The JITM process generally combines several operations of production into a single work unit, or "cell." The goal is to eliminate nonutilized, work-in-process inventory by bringing manufactured units from a prior production stage to the next successive stage of production only when required. The cells perform the entire manufacturing process for an item previously done by various assembly lines.

The taxpayer adopted the JITM on a cell-by-cell basis to increase its productivity and competitiveness. To accomplish this, assembly lines were "reengineered" to combine previously segregated operations. (For example, factory layouts were changed to "U-line" configurations.)

In ruling against the deductibility of the taxpayer's overall reconfiguration costs, the IRS cited True, 894 F2d 1197 (10th Cir. 1990).
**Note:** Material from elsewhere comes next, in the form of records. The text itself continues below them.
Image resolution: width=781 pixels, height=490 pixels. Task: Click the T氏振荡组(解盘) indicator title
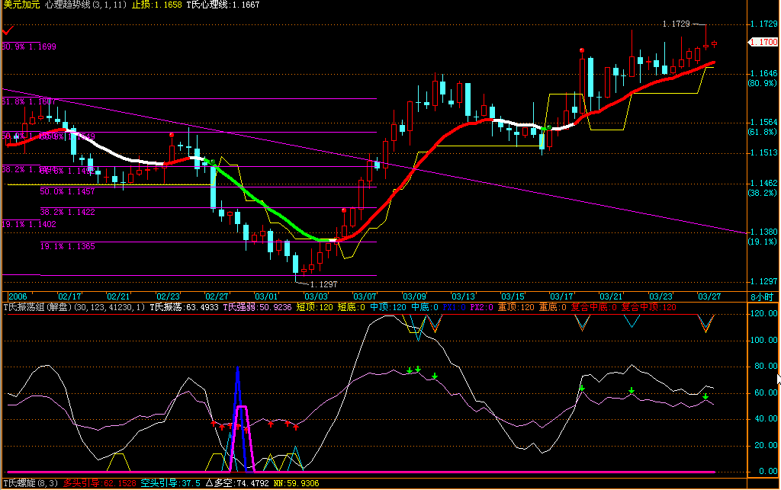pos(46,307)
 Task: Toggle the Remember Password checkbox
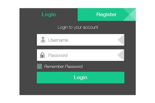click(40, 66)
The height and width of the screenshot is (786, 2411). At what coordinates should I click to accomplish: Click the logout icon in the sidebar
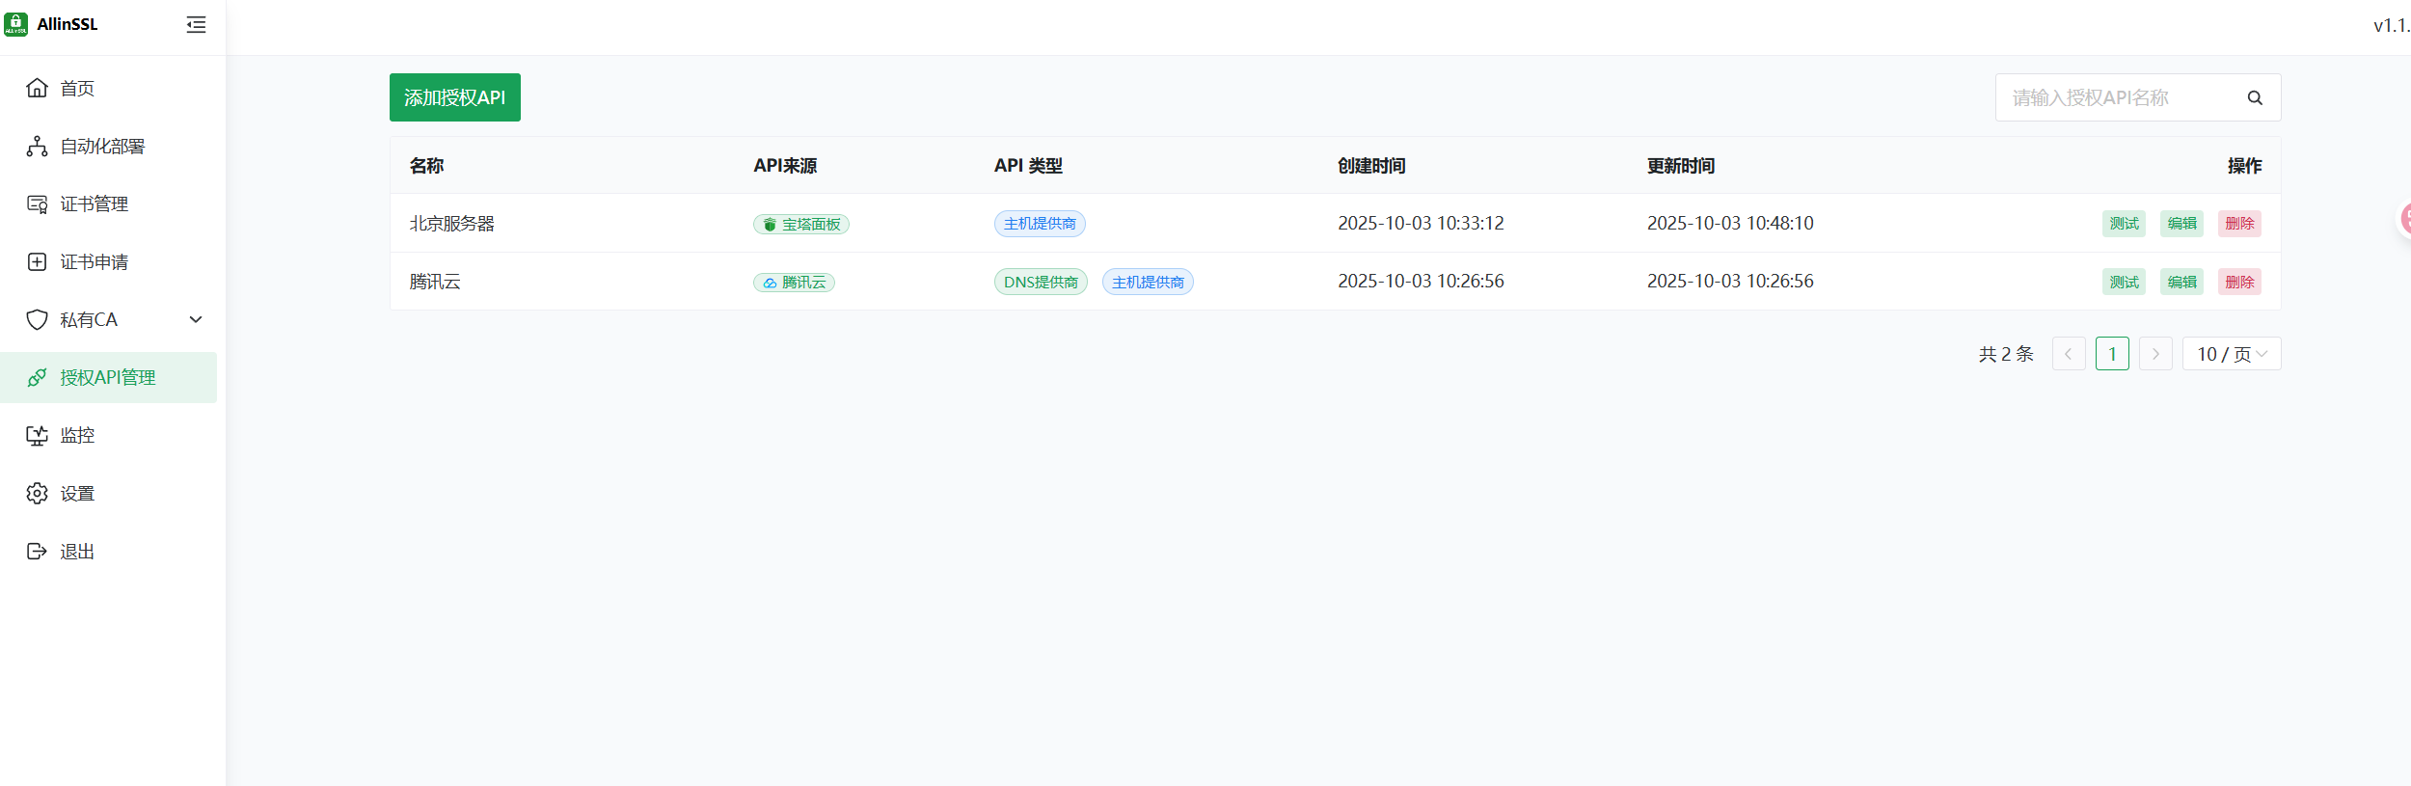pyautogui.click(x=37, y=552)
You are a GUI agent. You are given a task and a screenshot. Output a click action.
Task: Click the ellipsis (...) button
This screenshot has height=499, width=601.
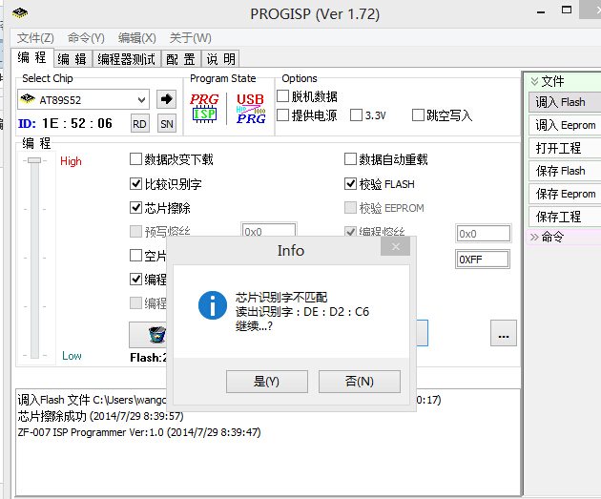504,333
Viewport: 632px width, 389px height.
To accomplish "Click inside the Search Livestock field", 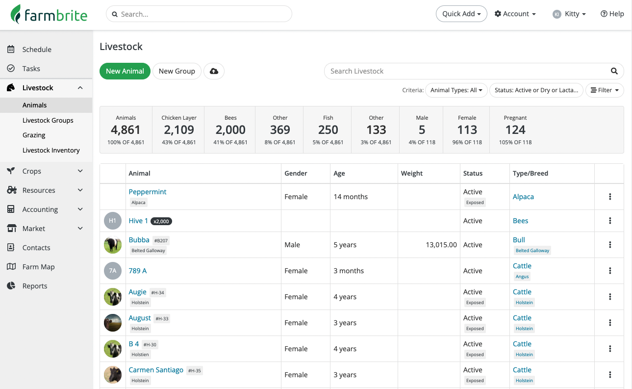I will (441, 71).
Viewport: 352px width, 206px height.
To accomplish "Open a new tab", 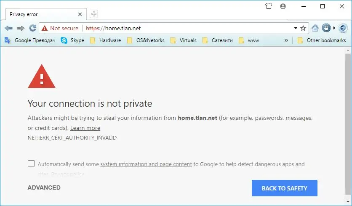I will coord(94,14).
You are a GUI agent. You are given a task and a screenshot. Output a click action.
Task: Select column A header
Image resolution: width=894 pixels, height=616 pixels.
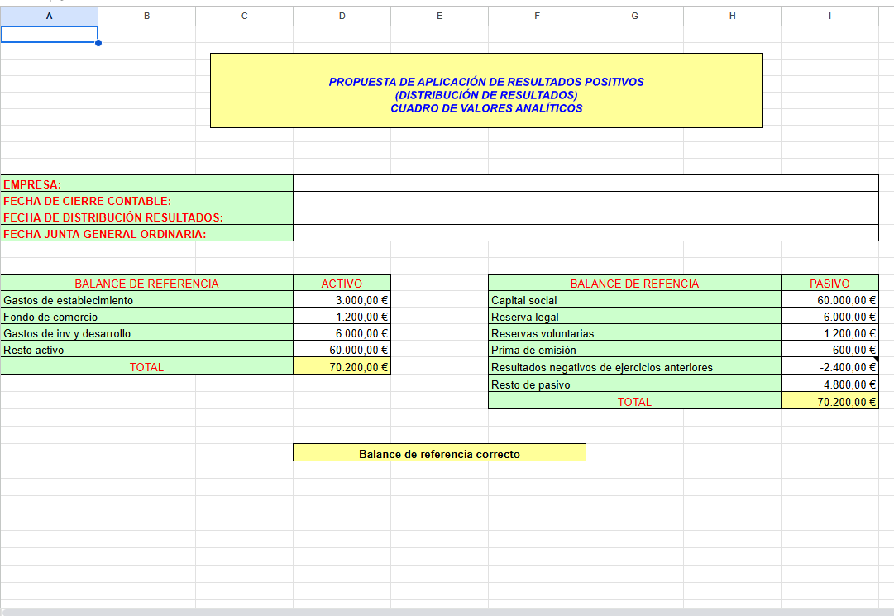[49, 16]
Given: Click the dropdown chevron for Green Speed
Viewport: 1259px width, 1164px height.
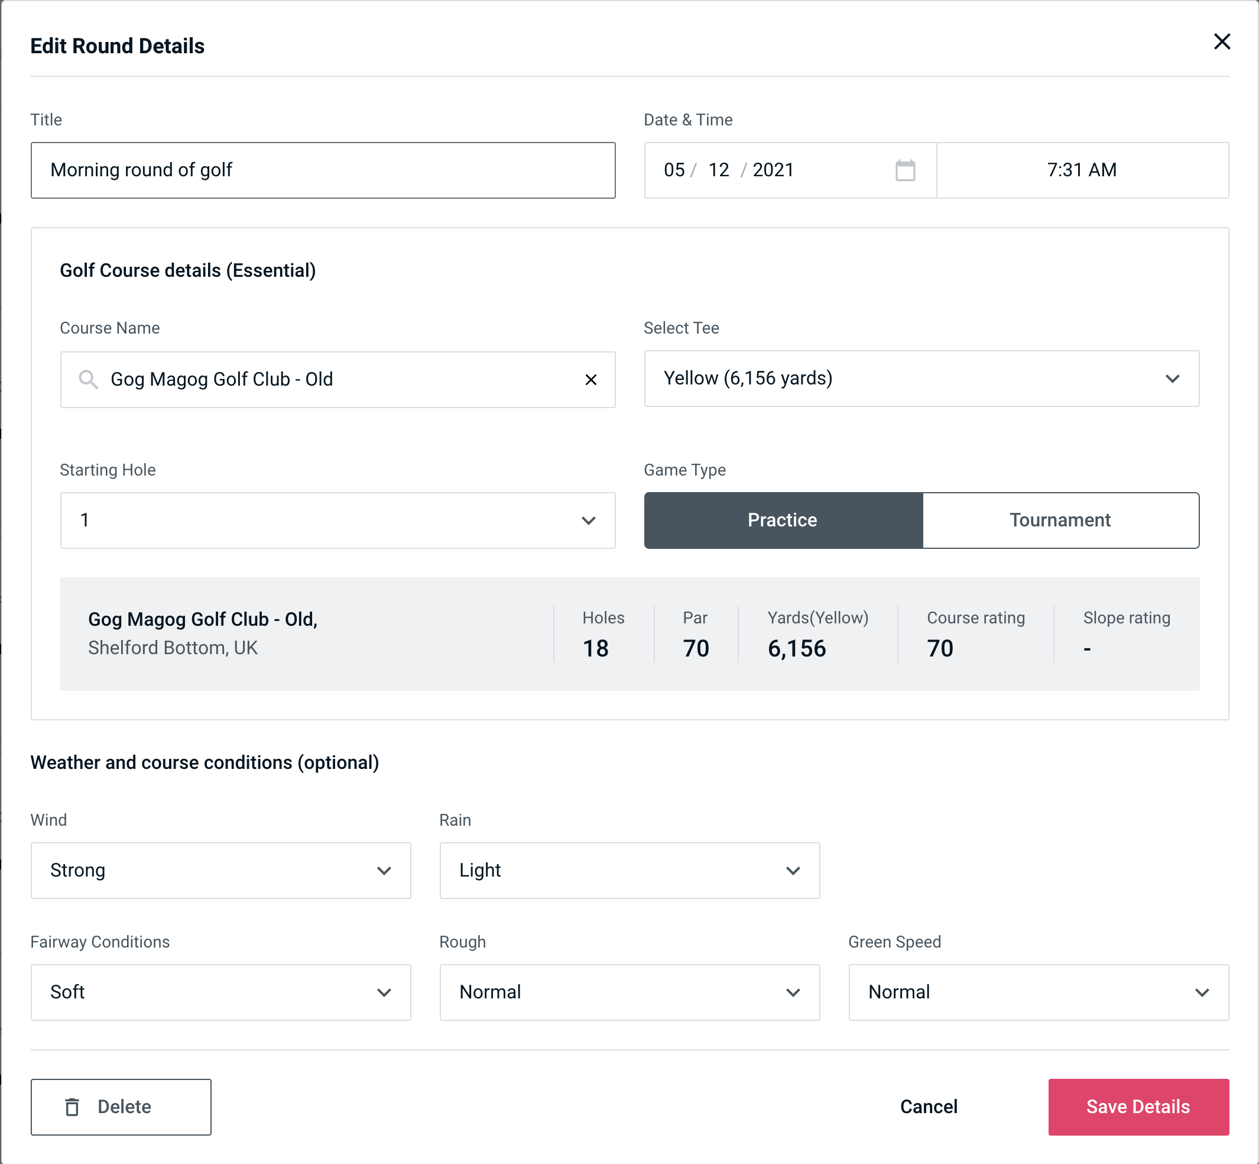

In this case, the court looked at the effect that a move would have on the income-producing prospects of the assets moved in order to ascertain the deductibility of such move. Thus, in each case, the purpose, nature, extent and value of the work done must be examined. The IRS concluded that, based on the facts and circumstances, the taxpayer's reconfiguration costs were capital.

The Service found that the reconfiguration of the plants allowed the taxpayer to use its existing equipment in new and more efficient ways, and that the costs were part of an overall plan, capital in nature, to convert the taxpayer's facilities to the JITM. In addition to changing the physical characteristics of the plants, the plan required the acquisition of new equipment, and significantly improved the taxpayer's overall efficiency. The IRS cited INDOPCO, Inc., 503 US 79 (1992), for the proposition that increased operating efficiencies are a future benefit that may be taken into account in determining whether a cost is capital.

The...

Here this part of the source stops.